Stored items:

Content starts

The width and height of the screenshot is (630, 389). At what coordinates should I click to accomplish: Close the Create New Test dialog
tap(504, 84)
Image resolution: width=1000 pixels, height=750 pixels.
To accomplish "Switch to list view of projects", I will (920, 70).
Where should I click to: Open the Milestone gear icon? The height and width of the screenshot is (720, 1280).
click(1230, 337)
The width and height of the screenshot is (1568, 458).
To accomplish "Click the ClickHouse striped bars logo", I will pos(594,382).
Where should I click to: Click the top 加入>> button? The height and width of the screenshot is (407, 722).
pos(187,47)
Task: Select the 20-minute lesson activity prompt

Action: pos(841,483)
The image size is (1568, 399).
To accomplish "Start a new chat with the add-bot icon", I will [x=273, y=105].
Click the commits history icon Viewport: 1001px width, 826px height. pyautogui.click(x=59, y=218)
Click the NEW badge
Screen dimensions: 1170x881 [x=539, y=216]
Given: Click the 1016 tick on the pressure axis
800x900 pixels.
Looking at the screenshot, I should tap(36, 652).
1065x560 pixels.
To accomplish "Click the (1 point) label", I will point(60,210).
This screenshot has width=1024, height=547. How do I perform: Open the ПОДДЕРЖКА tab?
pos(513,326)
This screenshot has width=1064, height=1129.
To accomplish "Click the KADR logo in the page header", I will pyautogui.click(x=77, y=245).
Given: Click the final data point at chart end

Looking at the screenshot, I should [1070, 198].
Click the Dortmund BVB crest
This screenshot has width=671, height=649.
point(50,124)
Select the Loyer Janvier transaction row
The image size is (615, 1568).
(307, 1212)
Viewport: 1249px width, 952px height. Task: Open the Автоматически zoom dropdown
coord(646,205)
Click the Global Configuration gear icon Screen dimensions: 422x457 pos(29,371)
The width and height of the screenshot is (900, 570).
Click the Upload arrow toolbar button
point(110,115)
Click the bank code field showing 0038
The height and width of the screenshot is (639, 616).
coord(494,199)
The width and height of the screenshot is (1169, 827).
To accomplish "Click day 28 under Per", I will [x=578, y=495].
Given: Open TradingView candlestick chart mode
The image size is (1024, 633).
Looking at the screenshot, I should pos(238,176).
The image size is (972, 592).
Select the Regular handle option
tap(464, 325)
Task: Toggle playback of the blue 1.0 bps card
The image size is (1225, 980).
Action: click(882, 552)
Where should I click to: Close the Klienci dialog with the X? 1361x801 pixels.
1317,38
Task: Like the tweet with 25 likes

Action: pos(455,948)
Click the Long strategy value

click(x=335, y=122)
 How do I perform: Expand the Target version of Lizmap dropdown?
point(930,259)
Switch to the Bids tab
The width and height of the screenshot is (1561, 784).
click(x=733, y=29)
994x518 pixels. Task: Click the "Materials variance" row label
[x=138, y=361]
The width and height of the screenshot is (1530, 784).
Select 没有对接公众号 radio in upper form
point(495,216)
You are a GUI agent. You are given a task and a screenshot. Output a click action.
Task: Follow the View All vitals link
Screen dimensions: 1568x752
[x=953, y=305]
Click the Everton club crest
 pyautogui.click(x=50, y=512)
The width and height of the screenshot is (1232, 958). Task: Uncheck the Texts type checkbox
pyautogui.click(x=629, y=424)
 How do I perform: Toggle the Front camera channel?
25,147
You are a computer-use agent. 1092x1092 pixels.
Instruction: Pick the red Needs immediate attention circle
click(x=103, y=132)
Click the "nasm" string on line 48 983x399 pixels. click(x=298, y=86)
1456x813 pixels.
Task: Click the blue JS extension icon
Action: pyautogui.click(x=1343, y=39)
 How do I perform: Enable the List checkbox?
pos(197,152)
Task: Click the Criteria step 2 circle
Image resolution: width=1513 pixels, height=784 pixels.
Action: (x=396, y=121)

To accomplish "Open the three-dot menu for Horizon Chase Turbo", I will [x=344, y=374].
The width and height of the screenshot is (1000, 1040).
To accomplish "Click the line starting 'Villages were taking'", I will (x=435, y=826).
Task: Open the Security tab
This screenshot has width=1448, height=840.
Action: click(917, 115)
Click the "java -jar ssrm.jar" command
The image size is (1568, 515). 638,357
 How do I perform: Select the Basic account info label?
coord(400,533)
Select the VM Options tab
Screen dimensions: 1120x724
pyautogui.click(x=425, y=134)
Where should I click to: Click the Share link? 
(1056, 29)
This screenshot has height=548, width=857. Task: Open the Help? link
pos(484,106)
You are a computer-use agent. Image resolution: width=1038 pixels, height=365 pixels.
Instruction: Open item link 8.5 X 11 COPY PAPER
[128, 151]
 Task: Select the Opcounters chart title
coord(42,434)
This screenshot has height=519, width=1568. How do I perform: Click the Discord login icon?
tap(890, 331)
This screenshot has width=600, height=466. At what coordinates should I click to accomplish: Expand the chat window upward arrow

Content ends

Problem statement —
Within the data above, the span starting at the line containing "Click the Everton club crest" and ending at the line containing "You are a computer-use agent. 1092x1092" is to be retyped exactly, with no other lines.

Exercise response —
Click the Everton club crest
 pyautogui.click(x=50, y=512)
The width and height of the screenshot is (1232, 958). Task: Uncheck the Texts type checkbox
pyautogui.click(x=629, y=424)
 How do I perform: Toggle the Front camera channel?
25,147
You are a computer-use agent. 1092x1092 pixels.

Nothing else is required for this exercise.